The original case you mentioned was where the expire is racing with an
access at the beginning of the expiry.  So, they both enter autofs4_wait,
one with NFY_EXPIRE and the other with NFY_NONE.  The caller with NFY_NONE
gets the semaphore first, and so doesn't notify the daemon.  The NFY_EXPIRE
caller then gets added to the wait list, and no one wakes them up.  I don't
belive your patch addresses that race, since d_mountpoint(dentry) will
still return true.

raven> I started something similar to what you propose myself but I don't
raven> think it's needed to resolve the issue.

raven> I'll reconsider, but ...

raven> One possible issue with your proposal is that the dentry info may
raven> not yet exist for mount requests in directories that are not
raven> browsable (ie. via lookup) as at this point we have a newly created
raven> negative dentry that we are attempting to fill in. I'll have to
raven> check further to see if this is actually the case.

Okay, I'll look into this further, as well.

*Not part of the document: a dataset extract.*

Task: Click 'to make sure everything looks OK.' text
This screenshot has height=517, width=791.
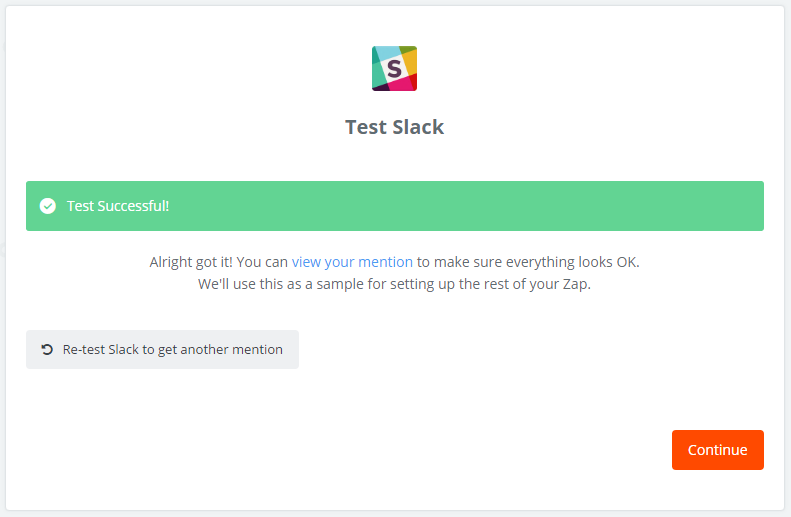Action: point(528,262)
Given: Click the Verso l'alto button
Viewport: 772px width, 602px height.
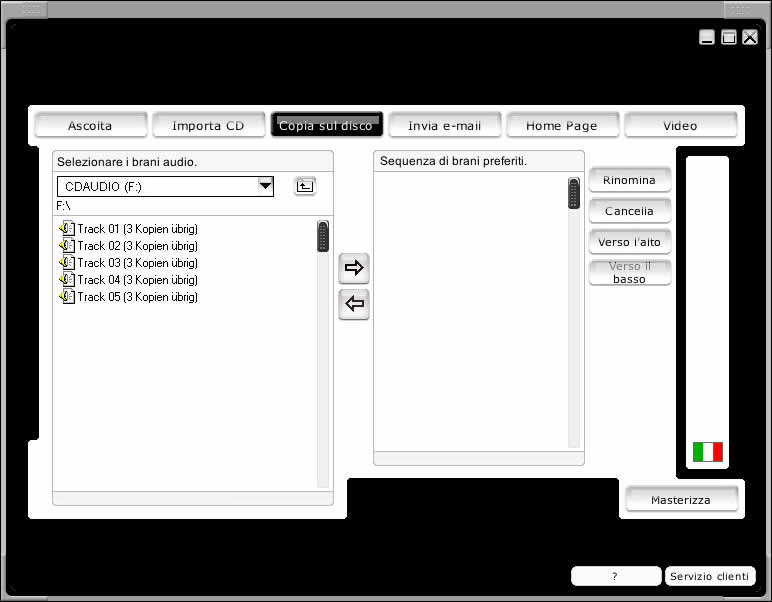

raven> The point of the notify none is to "wait" until the expire operation
raven> is done then return a fail status so that the following lookup can
raven> perform the mount.

Right.

raven> To explain.

raven> In this case, during the path walk the cached lookup is called as
raven> the dentry concerned is present (it's dgot) until the very end of
raven> the expire. The cached lookup fails as the revalidate (NFY_NONE)
raven> returns fail and the dput allows d_invalidate to succeed. The path
raven> walk then calls real lookup which triggers a mount following the
raven> expire.

raven> There may still be an oppertunity for a race between the time the
raven> autofs4_release function is called and before the dput is
raven> executed. I'll think more about that.

raven> But, given the correct test, as far as the original issue you
raven> describe is concerned I think my recommended patch covers what's
raven> needed.

raven> A single counter example is all that's needed.

raven> Thanks for the help Jeff.

No problem.  In case you are actually considering the patch I sent earlier,
I missed a hunk which changes fs/autofs4/root.c.  Let me know if you want
me to send that to you.  It basically changed try_to_fill_dentry to call
autofs4_wait unconditionally with NFY_NONE.

-Jeff